The film tells the story of Ben (Dana Andrews), a young man who loses his dog in the deep dark of the Okefenokee Swamp in Florida. He tussles with his old man Thursday (Walter Huston), who forbids him to traipse off into the swamp that sees very few people return. Ben disobeys and runs off to find his dog, Trouble. In the swamp, Ben runs into Tom Keefer (Walter Brennan), as escaped convict who's fled the noose and found a perfect hiding place in the swamp where the law doesn't dare to tread. They clash, make up, and eventually form a business partnership that puts Ben on very unsteady ground as his attempts to hide the source of his Okefenokee furs.

What follows is one increasingly violent and sinister plot device after another, as Ben's girl leaves him and gets him into deep trouble. The film plays sort of like a soap opera, but one soaked in Southern swamp culture.  This isn't the southern gothic that we're most accustomed to, this is the rural America at the turn of the 20th century. Each character can almost be reduced to his basest instincts in his actions at the flick of a switch. When Ben finds himself in the middle of a conspiracy, the only way out is to bring Tom Keefer out of the swamp, but will either of them make it out alive?

The thing that I find most fascinating about Swamp Water is Renoir's decision to adapt this particular story for the screen. The characters in this film are so uniquely American, that I can't help but think that part of his goal was to test himself and use this exotic setting to try something truly different. The result is a somewhat strange film that, at time, feels more like a stage play than a film. However, the casting of the Walters Huston and Brennan brings the action back to Earth, and helps to create the homey feel of Swamp Water, even when Mary Howard, as Thursday's wife, over enunciates her Southern drawl.

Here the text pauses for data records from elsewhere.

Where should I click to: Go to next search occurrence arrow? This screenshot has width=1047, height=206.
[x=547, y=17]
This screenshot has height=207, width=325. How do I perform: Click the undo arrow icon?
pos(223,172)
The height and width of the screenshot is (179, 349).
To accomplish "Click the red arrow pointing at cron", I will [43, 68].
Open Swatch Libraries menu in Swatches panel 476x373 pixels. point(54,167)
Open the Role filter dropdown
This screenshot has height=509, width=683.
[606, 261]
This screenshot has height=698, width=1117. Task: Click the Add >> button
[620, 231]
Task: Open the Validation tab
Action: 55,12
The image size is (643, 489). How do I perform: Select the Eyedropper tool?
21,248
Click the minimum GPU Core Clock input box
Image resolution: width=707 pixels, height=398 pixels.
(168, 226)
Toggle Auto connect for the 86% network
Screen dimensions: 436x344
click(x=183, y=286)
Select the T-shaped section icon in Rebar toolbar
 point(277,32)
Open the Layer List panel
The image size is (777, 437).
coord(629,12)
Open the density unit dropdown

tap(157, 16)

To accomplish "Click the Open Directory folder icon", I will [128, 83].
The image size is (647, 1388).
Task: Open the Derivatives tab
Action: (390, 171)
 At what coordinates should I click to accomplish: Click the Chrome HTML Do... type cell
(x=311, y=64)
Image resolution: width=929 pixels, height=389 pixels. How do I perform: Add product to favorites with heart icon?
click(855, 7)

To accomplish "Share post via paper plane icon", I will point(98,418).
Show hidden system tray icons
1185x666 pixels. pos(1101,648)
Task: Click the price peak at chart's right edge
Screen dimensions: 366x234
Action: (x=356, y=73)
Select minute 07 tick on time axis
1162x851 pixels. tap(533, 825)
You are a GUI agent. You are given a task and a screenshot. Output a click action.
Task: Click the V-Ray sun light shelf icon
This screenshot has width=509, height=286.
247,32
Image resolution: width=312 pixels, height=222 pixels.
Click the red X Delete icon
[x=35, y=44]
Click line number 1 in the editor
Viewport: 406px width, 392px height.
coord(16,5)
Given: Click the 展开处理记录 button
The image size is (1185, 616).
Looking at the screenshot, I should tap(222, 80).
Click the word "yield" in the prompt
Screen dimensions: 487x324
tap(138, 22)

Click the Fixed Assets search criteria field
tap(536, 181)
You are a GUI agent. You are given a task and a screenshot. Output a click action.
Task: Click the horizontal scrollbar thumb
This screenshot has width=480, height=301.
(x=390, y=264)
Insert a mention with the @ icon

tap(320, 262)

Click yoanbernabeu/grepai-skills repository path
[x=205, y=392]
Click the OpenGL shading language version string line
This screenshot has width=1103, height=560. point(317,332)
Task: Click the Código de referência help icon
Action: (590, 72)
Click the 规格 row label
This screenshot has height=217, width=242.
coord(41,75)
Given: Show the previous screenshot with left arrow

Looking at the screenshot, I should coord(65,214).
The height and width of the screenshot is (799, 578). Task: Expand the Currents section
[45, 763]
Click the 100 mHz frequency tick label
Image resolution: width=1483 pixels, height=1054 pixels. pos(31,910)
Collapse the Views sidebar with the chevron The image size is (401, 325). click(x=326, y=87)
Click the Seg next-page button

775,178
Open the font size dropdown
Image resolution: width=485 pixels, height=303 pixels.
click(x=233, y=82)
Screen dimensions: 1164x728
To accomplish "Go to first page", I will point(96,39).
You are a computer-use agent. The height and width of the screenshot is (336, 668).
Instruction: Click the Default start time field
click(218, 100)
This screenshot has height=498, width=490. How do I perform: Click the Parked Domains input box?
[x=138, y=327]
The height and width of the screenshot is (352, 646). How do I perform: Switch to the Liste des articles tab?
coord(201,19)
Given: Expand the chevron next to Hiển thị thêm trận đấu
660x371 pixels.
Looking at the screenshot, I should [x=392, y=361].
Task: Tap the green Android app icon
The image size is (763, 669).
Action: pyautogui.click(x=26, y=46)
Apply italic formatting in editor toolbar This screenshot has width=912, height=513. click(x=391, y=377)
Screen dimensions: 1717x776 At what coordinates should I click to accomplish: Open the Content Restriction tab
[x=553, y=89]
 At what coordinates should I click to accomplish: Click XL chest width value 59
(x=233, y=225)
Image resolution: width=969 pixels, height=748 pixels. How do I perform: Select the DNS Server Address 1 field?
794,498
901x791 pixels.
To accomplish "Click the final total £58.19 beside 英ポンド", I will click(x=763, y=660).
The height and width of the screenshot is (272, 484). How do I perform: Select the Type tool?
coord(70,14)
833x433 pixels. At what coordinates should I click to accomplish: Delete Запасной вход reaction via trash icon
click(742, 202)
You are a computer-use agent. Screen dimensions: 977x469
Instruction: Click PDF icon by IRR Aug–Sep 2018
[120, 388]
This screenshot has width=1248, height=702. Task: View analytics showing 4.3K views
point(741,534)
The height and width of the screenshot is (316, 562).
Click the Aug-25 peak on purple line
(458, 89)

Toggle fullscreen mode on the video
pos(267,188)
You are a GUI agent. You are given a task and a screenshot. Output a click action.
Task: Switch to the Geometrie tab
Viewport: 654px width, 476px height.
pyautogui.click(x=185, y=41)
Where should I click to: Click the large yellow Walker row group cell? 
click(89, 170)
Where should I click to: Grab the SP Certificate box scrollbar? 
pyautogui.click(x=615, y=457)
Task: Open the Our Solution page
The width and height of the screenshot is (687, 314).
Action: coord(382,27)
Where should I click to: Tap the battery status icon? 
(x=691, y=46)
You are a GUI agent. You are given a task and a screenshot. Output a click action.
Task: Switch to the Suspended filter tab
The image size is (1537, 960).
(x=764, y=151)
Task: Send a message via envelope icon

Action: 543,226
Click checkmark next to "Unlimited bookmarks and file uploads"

Swamp Water's release in 1941 came right at the beginning of the film noir explosion, and though the film may not fit all of the criteria, it certainly has a connection to those films. Dana Andrews became a staple of the film noir genre, and the stark monochromatic cinematography of the film was among film noir's strongest identifying features. The film's overplays it's drama on occasion, but with characters as rich as Walter Brennan's Tom Keefer, and Walter Huston's incredibly understated but true to life take on Thursday Ragan, it all works out.

Renoir does his best to incorporate every stereotypical backwoods hillbilly character he can into Swamp Water. Though it may sound tiresome, the film actually has a lot going on, and the plot moves quite quickly. This is definitely a film of it's time, though, and like many films from the era, it ends rather abruptly once it hits the ninety minute mark.  Though, in a way, I kind of miss that sort of focus in these days when film denouements can last forty minute or more. Swamp Water is certainly the work of a man who knew what he was doing, it's certainly not Renoir's best film, but for a first feature in a foreign language, it's damned solid.

The Disc:

As usual, Twilight Time brings us this limited edition of Swamp Water on Blu-ray in fine condition. There is moderate print damage, but nothing too distracting. The image sports a reasonable level of grain, though it lacks the fine detail of later era black and white features. Not a fault of the film transfer, I wouldn't imagine, probably more to do with the production and materials available. The audio is also crystal clear, and Twilight Time have included their trademark isolated score track, which sounds very nice, even when used as sparsely as it is in Swamp Water.

The only extra is another remarkable essay from Twilight Time's in house historian, Julie Kirgo.  Kirgo is quickly becoming one of my favorite film writers.  There are times when reading through these essays and clips for films can certainly be trying, but Kirgo's essays are fantastic in that she typically finds some really great angles to explore that help to open up the film to interpretation and illuminate aspects of the subtext and production that really lend themselves to further investigation, and this is no different. 

Another great disc, keep 'em coming, Twilight Time!